Now or anywhere.
8.0 Il y a dans ce Model Shop, suite sublime et mélancolique de Lola, tout ce que j’aime dans le cinéma.
Le film raconte en gros vingt-quatre heures de la vie de George, un type paumé, sans le sou, qui désire faire dans l’architecture mais n’obtient pas sa place, et s’achète une voiture qu’il n’a pas les moyens de se payer. Avant tout on voit George et sa petite amie Gloria, un couple pas loin de la crise, entre lui coincé dans son système qui l’empêche d’avancer, et elle, plus naïve quant à sa possible réussite professionnelle. Puis il y a cette longue scène d’errance, et cette rencontre avec Lola, celle du Cabaret de Nantes qui à Los Angeles est devenue l’une de ces femmes « modèles » qui se font photographier en sous-vêtements pour de l’argent.
Model Shop prend un détour encore plus intense lorsque l’on apprend – mais ça ne reste finalement qu’une toile de fond (mais une toile de fond importante, une date butoire en quelques sortes, un peu comme dans les Parapluies…) – que George est appellé pour le Vietnam. Le film qui n’avait ni repère temporel (excepté la récupération de la voiture à un temps donné) ni repère géographique (on ne dit pas qu’il s’agit de Los Angeles, on le devine) change de cap. George doit être lundi à San Francisco. Lola va repartir pour Paris. Tout est précipité.
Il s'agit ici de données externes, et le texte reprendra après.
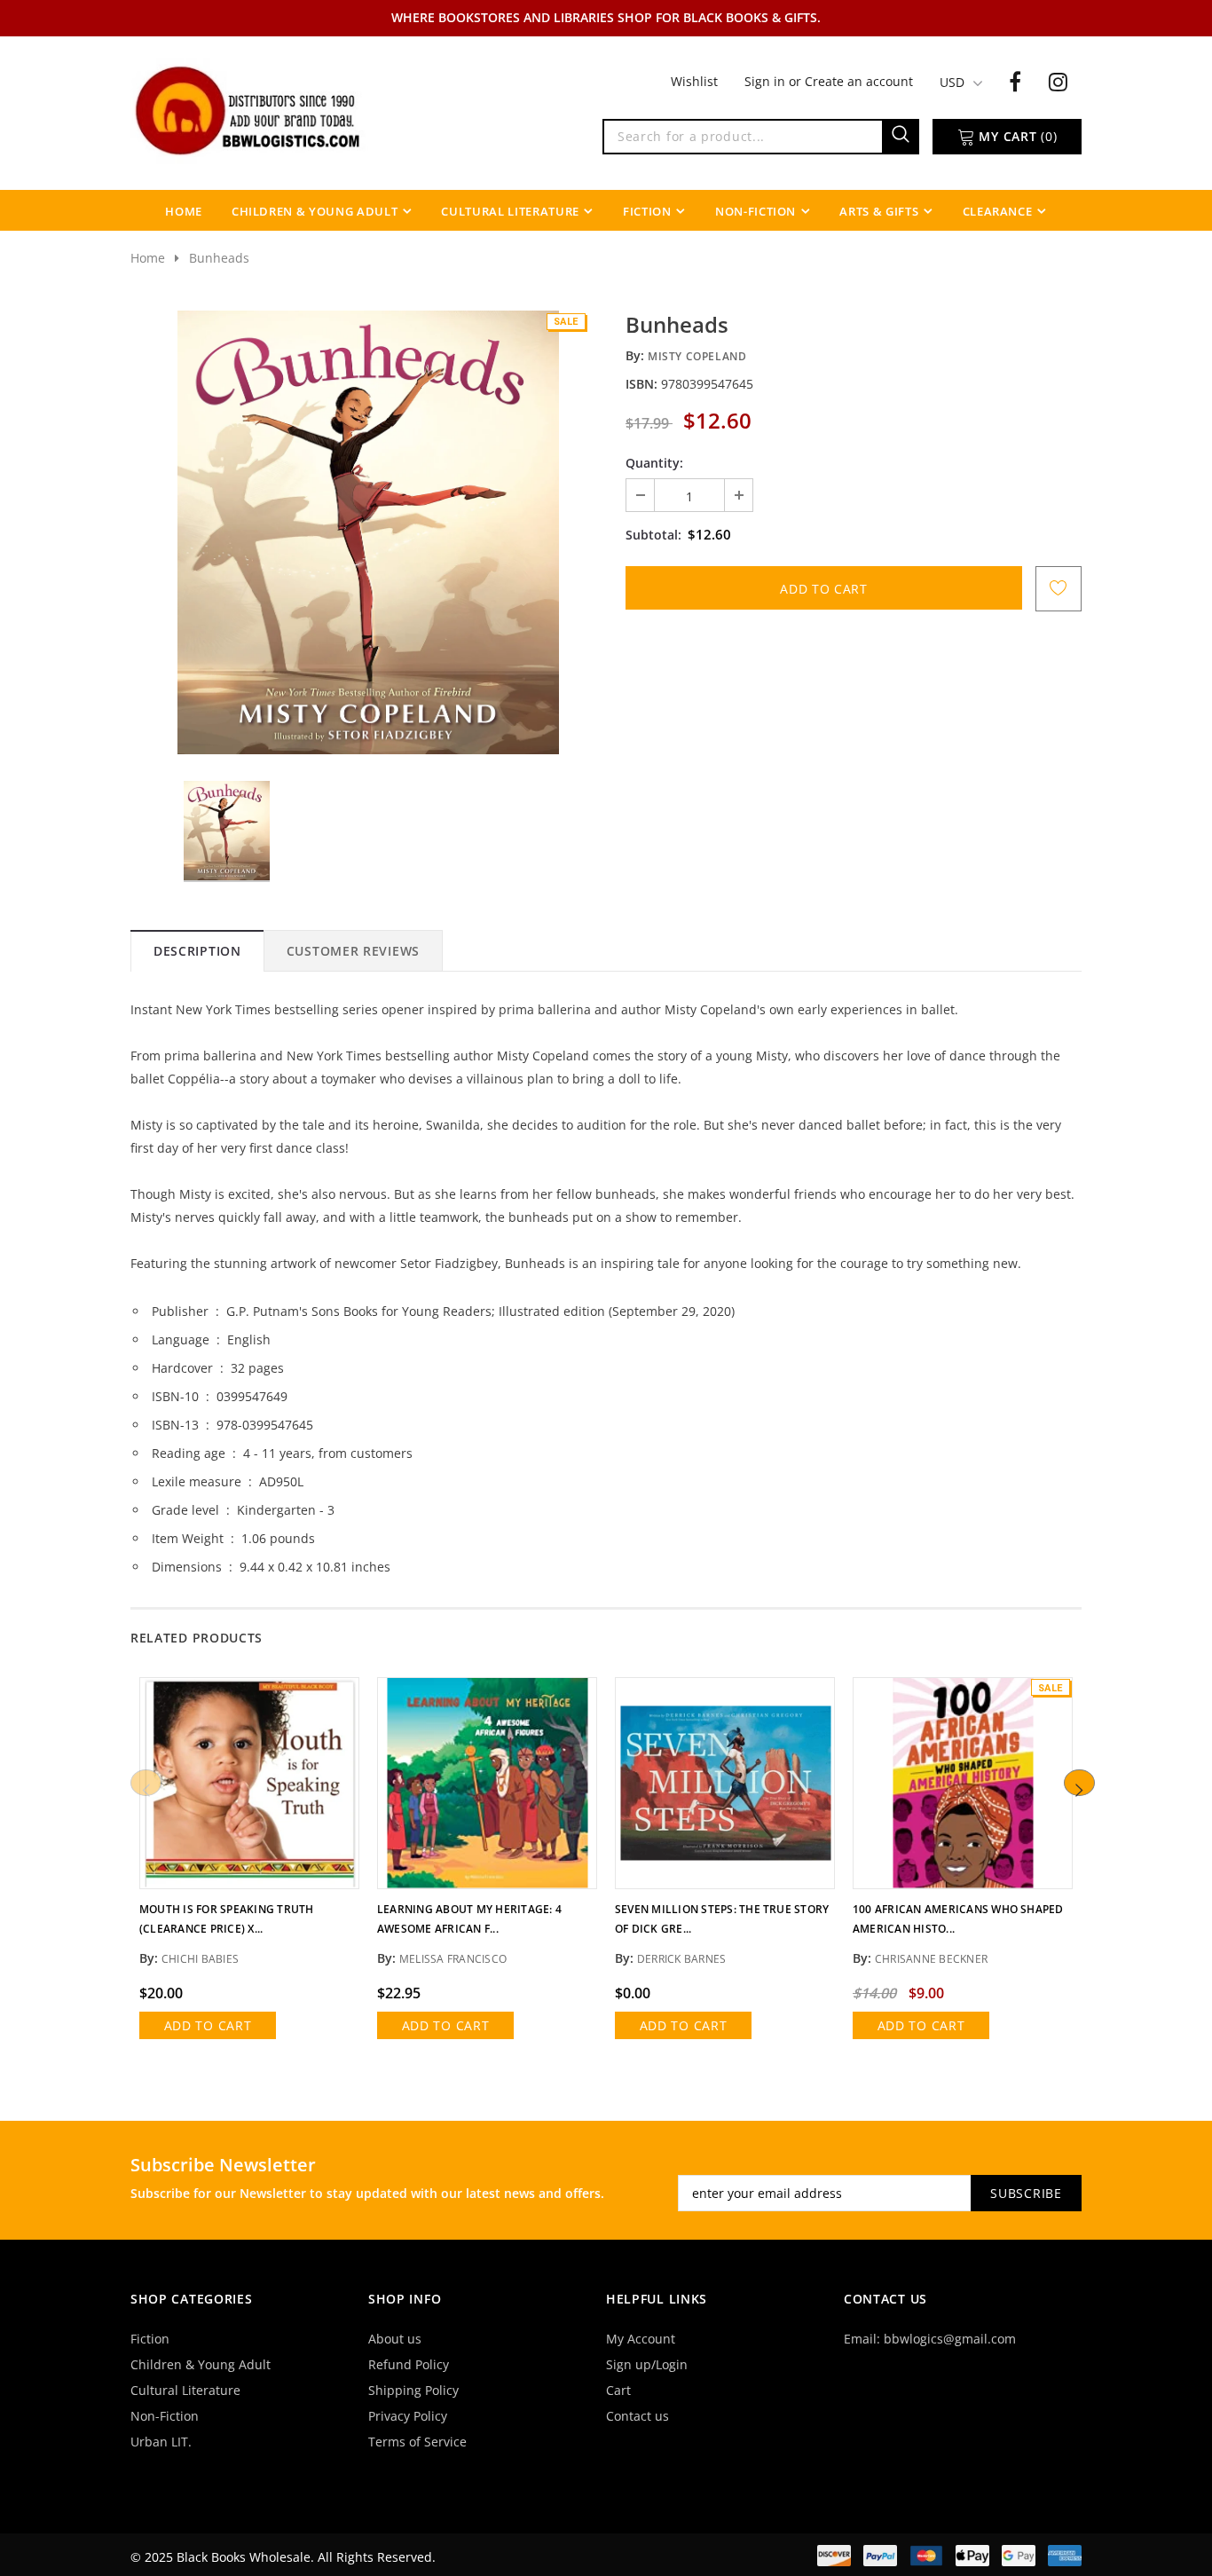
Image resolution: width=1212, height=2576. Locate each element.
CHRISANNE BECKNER (931, 1958)
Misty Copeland (697, 356)
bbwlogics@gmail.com (950, 2338)
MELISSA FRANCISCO (453, 1958)
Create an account (859, 81)
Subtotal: (653, 534)
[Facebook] (1015, 80)
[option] (368, 532)
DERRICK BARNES (681, 1958)
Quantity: (654, 462)
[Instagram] (1058, 80)
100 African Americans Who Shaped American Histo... (958, 1919)
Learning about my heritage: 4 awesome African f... (469, 1919)
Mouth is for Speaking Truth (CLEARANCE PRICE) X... (226, 1919)
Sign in (766, 81)
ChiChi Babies (200, 1958)
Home (147, 257)
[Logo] (249, 109)
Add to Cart (208, 2025)
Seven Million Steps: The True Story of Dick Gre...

Model Shop est un film magnifique, sur le temps, sur les coups durs de la vie, sur les belles rencontres. Il me touche davantage que Lola, et surtout, cette séquence où l’on découvre le vieil album photo avec le fils de Lola, son ex-mari Michel est un moment somptueux. Chez Demy il y a quelque chose qui me frappe tout particulièrement, ce sont les regards, la direction de ces regards et donc les visages. J’y vois de la noirceur, de l’abandon, de l’espoir et beaucoup de mélancolie. C’est sublime.